§ **PROBLEM TO SOLVE**
Please copy out the records from the line containing "Viewport: 499px width, 171px height." through the line containing "Action: pos(25,213)", and nothing else.

-------- INFORMATION SHOWN

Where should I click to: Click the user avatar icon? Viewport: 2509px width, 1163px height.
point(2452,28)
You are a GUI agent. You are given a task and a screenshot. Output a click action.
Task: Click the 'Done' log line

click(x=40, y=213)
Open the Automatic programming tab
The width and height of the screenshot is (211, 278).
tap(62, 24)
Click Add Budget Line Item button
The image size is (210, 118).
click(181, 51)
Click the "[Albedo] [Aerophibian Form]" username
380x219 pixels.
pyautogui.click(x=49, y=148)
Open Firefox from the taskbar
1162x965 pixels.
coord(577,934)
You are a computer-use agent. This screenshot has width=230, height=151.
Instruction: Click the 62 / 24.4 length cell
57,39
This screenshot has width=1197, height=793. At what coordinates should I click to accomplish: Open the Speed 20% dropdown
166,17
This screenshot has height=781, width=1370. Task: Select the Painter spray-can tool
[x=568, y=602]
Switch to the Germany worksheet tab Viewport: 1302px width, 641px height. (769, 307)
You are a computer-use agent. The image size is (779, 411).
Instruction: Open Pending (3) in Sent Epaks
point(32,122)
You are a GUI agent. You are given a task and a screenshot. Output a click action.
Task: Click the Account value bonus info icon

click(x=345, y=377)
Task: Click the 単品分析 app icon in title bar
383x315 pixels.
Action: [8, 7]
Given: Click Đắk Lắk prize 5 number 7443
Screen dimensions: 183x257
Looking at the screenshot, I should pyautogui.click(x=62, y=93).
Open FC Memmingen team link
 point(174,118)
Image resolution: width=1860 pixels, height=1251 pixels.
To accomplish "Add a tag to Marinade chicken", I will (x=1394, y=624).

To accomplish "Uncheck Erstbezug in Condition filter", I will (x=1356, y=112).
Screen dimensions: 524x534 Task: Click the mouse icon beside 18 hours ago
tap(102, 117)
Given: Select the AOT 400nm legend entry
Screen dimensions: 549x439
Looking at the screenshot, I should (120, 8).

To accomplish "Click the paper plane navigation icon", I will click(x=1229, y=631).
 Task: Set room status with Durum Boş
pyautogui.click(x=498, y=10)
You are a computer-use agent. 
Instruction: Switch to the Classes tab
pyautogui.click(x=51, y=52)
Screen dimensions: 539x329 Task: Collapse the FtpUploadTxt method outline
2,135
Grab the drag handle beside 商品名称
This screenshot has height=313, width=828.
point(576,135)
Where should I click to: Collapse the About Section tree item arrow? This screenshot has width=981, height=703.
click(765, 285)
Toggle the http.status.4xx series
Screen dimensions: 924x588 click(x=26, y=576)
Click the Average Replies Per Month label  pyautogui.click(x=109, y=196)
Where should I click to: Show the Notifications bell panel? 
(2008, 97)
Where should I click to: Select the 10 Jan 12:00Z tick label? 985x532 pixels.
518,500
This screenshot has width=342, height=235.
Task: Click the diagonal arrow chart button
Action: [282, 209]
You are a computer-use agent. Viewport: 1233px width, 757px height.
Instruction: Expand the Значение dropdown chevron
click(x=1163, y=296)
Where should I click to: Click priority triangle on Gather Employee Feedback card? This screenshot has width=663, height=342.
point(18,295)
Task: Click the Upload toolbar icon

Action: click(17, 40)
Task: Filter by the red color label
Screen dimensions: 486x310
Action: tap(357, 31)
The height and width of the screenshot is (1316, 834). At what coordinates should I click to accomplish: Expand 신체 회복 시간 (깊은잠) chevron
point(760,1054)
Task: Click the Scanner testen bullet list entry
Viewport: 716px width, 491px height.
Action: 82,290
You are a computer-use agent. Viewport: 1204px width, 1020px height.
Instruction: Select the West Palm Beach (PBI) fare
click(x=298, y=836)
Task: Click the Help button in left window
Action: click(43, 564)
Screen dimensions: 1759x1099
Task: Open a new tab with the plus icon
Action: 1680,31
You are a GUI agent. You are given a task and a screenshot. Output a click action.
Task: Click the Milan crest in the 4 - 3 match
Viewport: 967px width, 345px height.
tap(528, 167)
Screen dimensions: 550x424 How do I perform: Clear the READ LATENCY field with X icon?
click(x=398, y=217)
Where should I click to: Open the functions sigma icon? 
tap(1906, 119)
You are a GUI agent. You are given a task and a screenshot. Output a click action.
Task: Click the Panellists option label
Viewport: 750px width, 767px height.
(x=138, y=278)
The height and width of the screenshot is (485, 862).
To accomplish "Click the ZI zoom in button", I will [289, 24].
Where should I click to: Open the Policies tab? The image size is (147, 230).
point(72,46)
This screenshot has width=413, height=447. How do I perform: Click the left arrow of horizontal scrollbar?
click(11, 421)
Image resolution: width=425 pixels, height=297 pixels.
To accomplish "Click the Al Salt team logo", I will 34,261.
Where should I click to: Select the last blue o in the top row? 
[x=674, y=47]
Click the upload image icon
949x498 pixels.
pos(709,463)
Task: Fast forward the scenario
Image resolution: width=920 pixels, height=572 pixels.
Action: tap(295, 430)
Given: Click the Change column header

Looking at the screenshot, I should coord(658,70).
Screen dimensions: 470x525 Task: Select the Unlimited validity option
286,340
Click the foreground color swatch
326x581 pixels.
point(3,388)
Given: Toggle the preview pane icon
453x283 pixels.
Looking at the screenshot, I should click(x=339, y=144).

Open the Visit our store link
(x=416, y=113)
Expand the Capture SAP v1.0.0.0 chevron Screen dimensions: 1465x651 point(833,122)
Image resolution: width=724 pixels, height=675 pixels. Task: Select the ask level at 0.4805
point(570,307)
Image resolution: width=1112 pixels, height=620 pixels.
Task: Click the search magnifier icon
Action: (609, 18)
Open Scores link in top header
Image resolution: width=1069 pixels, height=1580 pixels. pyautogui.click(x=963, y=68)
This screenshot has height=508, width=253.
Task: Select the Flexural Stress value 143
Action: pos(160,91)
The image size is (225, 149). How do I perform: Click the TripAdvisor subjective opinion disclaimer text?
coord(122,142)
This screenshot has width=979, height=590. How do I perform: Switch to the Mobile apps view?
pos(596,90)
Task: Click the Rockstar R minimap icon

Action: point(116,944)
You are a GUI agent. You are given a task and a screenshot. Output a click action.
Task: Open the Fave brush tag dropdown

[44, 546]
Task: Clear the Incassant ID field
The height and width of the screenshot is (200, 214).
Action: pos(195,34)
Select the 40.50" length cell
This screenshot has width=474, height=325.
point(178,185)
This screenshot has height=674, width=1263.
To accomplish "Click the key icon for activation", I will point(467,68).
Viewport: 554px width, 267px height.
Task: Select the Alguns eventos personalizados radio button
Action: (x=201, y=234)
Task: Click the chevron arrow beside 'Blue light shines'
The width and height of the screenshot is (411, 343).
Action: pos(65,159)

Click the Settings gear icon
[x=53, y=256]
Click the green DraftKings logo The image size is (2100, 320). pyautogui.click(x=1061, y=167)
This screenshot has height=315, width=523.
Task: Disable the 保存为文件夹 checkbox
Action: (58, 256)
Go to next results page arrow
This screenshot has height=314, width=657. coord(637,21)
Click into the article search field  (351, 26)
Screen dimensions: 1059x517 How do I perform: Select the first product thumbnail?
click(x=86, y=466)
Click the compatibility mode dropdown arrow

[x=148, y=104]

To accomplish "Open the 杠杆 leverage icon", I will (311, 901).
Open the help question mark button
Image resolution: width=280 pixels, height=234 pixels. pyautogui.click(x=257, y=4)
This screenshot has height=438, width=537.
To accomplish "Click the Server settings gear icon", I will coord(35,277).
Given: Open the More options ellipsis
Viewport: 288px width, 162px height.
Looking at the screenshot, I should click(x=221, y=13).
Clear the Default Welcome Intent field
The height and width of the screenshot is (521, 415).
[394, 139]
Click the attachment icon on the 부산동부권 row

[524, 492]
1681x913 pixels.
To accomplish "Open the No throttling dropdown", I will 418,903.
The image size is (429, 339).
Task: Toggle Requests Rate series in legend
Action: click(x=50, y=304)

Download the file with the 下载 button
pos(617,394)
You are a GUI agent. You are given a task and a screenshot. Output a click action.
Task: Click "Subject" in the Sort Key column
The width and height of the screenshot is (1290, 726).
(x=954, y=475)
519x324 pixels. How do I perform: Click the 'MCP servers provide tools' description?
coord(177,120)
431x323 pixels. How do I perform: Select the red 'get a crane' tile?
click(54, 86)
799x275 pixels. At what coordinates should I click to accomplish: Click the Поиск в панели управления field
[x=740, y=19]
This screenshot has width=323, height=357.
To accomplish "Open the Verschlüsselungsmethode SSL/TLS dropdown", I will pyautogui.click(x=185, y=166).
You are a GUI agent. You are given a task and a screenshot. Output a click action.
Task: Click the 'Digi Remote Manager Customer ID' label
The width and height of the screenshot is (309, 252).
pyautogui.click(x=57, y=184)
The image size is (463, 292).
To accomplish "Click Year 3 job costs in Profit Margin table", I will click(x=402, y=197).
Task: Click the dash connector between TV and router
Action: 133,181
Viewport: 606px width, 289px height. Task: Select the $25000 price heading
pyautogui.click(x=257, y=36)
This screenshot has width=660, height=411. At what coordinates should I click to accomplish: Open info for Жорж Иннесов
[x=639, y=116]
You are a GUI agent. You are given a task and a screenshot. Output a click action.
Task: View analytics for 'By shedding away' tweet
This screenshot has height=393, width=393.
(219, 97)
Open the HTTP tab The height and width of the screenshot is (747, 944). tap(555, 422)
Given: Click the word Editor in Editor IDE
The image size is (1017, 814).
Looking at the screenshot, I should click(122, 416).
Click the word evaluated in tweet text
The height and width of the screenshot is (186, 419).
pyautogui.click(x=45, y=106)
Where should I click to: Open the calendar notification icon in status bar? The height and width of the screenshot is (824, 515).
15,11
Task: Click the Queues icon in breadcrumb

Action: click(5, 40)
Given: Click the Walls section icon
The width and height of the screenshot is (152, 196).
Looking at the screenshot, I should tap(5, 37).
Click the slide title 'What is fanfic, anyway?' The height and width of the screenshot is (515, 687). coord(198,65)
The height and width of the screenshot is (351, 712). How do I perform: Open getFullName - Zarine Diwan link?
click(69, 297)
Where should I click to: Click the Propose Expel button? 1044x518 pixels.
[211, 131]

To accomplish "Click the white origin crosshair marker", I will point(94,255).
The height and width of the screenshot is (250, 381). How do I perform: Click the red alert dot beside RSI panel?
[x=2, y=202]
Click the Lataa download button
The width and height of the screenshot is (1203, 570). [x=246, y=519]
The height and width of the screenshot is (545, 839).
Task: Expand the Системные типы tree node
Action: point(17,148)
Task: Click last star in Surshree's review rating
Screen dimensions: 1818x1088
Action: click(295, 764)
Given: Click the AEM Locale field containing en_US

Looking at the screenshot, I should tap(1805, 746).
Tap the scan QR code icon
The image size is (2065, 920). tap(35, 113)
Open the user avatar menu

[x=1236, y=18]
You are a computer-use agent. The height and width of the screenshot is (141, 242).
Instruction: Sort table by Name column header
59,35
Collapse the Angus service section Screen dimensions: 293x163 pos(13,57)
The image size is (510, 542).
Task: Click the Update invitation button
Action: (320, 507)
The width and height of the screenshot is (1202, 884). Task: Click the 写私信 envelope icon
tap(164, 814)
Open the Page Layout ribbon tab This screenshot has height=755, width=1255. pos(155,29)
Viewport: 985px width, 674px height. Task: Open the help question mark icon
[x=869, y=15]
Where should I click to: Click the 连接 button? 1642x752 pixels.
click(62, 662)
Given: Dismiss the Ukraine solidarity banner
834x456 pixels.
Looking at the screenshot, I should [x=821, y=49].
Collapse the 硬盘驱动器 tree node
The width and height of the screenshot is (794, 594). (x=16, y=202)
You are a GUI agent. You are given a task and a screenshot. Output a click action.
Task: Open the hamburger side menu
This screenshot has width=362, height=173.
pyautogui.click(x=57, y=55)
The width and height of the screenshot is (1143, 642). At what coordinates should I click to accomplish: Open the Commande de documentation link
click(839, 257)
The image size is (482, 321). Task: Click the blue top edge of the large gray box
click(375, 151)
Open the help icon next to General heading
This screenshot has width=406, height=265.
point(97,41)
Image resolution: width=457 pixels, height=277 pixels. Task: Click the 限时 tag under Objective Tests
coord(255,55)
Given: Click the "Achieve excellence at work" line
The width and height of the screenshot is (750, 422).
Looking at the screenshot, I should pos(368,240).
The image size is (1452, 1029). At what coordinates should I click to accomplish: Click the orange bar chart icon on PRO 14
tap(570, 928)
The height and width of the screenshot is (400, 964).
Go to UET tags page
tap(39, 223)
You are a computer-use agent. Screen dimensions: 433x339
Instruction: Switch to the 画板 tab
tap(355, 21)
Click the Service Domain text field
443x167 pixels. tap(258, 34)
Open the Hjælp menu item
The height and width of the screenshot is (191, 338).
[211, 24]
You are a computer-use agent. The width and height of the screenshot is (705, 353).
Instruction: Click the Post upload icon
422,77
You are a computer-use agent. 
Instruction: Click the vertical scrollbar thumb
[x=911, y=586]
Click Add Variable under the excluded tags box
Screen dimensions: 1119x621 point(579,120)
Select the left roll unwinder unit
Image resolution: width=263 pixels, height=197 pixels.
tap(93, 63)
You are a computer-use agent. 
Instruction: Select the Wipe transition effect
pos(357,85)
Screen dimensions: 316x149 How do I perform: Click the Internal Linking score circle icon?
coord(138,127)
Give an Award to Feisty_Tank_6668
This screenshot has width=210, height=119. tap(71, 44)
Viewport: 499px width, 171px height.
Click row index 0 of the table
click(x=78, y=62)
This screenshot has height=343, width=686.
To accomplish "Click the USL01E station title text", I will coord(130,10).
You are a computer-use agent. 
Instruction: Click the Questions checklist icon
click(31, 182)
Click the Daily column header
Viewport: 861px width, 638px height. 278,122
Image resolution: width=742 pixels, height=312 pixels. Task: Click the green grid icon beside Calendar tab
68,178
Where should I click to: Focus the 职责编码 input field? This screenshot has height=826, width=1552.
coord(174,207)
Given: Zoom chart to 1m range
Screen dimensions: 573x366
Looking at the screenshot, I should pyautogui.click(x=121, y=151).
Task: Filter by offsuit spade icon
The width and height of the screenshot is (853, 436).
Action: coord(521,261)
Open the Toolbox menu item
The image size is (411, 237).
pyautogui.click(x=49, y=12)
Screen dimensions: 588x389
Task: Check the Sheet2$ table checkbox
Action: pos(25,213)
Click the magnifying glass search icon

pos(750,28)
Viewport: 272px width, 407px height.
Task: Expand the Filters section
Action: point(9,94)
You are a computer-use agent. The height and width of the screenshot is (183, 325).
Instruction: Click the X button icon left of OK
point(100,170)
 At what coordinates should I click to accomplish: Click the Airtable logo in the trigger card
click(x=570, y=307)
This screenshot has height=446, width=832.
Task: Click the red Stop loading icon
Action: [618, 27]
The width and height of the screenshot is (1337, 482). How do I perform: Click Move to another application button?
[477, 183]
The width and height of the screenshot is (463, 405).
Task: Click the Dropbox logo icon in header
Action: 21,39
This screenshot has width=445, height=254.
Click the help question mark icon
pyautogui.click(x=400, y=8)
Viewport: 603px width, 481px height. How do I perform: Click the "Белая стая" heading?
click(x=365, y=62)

----------------

§ **FINAL RESULT**
Viewport: 499px width, 171px height.
Click row index 0 of the table
click(x=78, y=62)
This screenshot has height=343, width=686.
To accomplish "Click the USL01E station title text", I will coord(130,10).
You are a computer-use agent. 
Instruction: Click the Questions checklist icon
click(31, 182)
Click the Daily column header
Viewport: 861px width, 638px height. 278,122
Image resolution: width=742 pixels, height=312 pixels. Task: Click the green grid icon beside Calendar tab
68,178
Where should I click to: Focus the 职责编码 input field? This screenshot has height=826, width=1552.
coord(174,207)
Given: Zoom chart to 1m range
Screen dimensions: 573x366
Looking at the screenshot, I should pyautogui.click(x=121, y=151).
Task: Filter by offsuit spade icon
The width and height of the screenshot is (853, 436).
Action: coord(521,261)
Open the Toolbox menu item
The image size is (411, 237).
pyautogui.click(x=49, y=12)
Screen dimensions: 588x389
Task: Check the Sheet2$ table checkbox
Action: pos(25,213)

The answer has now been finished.